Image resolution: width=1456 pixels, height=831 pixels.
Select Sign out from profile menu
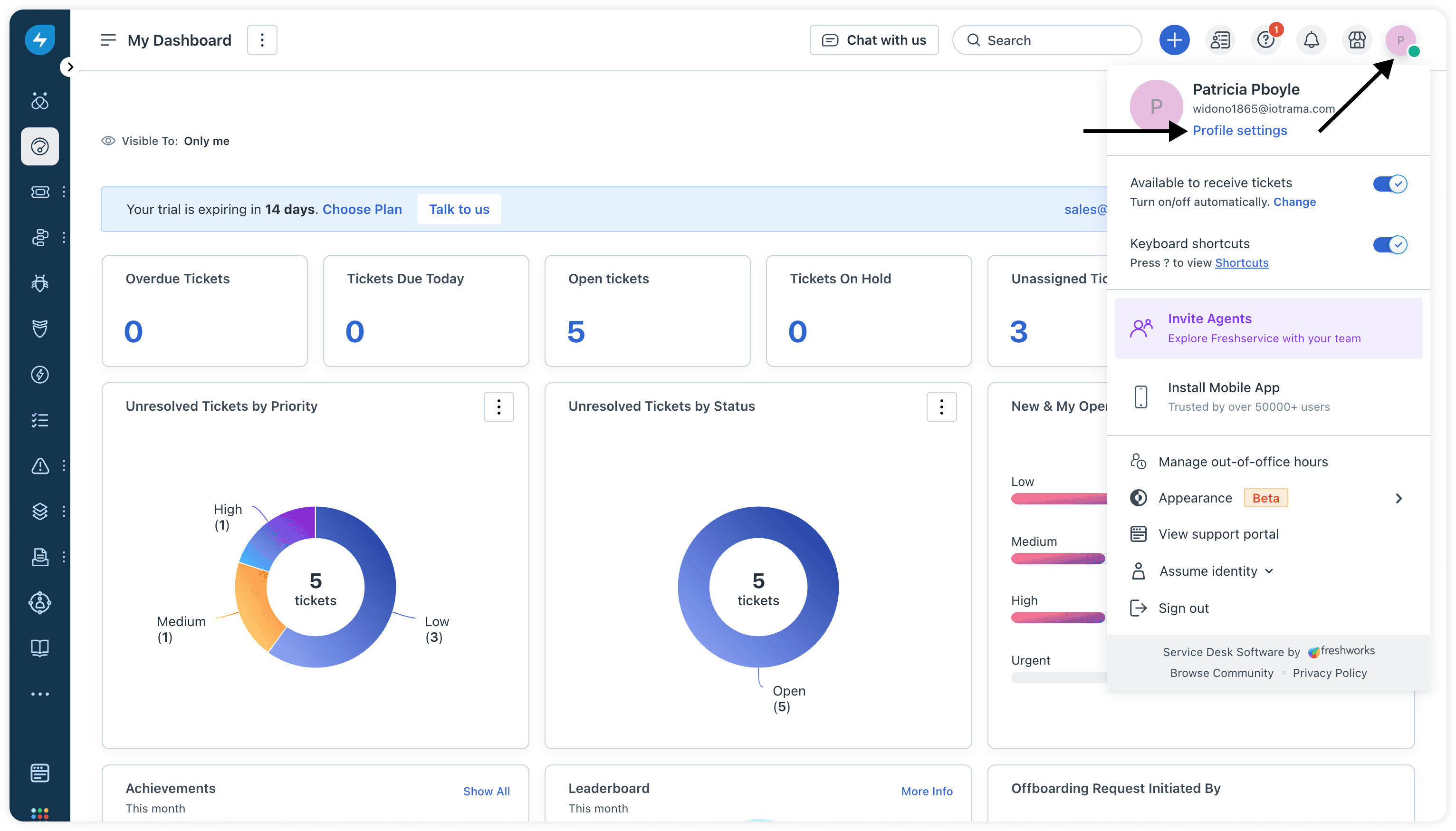[x=1183, y=609]
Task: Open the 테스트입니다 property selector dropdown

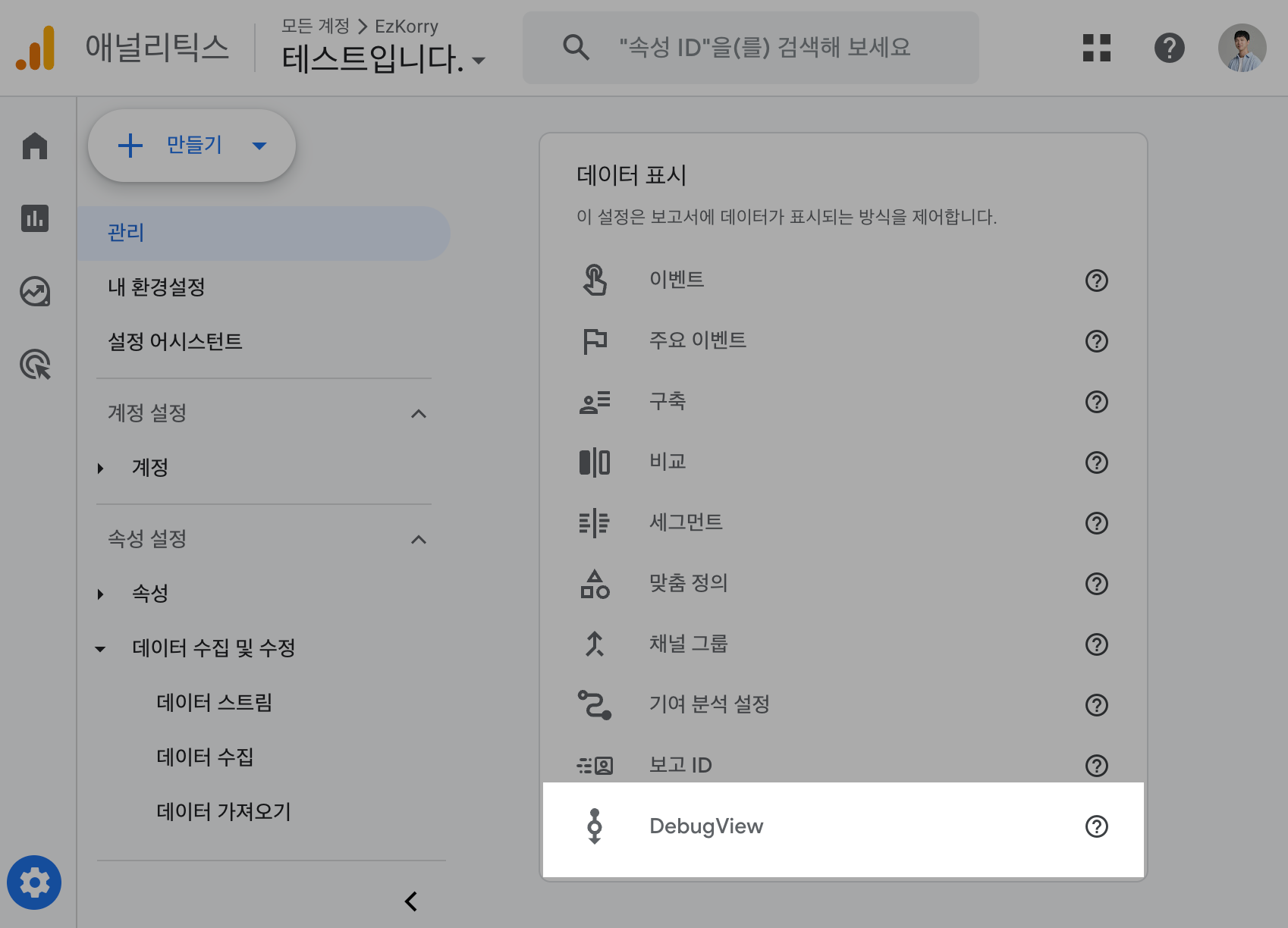Action: coord(479,59)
----
Output every record above verbatim, excluding images.

Image resolution: width=1456 pixels, height=831 pixels.
Select Sign out from profile menu
[x=1183, y=609]
Task: Open the 테스트입니다 property selector dropdown

Action: coord(479,59)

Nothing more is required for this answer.